Taka konferencja odbywa się tradycyjnie dzień po zakończeniu posiedzenia Rady Polityki Pieniężnej i poświęcona jest wyjaśnieniu powodów, dla których Rada podjęła decyzję w sprawie stóp procentowych. Wczoraj RPP zadecydowała o pozostawieniu stóp na dotychczasowym poziomie.

Glapiński wyraźnie tryumfował. – NBP się nie mylił, w przeciwieństwie do publicystów. Można kolokwialnie powiedzieć, że w marcu już nie mamy inflacji – mówił.

Dlaczego RPP nie obniżyła stóp procentowych?

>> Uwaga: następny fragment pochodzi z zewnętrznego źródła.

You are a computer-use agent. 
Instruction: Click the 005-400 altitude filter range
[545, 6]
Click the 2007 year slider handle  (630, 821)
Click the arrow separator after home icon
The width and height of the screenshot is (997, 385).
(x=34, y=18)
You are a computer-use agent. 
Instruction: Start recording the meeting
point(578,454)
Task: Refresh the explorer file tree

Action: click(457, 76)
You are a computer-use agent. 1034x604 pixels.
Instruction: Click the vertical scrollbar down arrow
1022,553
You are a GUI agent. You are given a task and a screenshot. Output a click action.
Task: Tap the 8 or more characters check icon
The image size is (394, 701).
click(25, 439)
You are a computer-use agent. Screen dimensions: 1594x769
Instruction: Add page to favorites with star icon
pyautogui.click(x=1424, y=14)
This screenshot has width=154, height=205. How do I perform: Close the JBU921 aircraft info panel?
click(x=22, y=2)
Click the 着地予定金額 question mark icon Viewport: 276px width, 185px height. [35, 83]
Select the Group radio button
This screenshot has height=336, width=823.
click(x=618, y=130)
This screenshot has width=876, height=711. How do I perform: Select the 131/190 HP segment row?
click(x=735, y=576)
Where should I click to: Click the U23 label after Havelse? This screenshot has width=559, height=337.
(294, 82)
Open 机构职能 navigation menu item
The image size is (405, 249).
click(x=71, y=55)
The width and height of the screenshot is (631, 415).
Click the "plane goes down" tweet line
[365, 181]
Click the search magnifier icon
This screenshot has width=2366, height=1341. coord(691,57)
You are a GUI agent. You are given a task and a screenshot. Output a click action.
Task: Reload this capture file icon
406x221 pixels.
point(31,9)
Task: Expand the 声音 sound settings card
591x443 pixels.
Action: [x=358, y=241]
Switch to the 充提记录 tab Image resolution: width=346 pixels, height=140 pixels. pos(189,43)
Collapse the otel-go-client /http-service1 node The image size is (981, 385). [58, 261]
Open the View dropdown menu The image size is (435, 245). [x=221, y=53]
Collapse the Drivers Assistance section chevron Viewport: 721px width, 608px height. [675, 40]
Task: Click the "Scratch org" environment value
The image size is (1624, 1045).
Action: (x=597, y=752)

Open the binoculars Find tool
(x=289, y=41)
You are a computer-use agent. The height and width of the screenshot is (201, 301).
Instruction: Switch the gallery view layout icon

Glapiński przyznał, że wszyscy pewnie zastanawiają się, dlaczego w obliczu spadającej inflacji Rada nie obniżyła stóp. Wyjaśnił, że członkowie Rady podejrzewają, że w drugim półroczu ceny znów zaczną rosnąć, co nie będzie wynikiem polityki monetarnej, lecz rezygnacji z zerowego VAT na niektóre produkty żywnościowe. Zerowa stawka obowiązuje od początku 2022 roku i była konsekwentnie przedłużana. Wiadomo jednak, że nie może być utrzymana w nieskończoność, gdyż obciąża to budżet państwa.

- Ta niepewność (dotycząca inflacji – red.) powoduje, że utrzymujemy stopy procentowe na obecnym poziomie – wyjaśnił Glapiński.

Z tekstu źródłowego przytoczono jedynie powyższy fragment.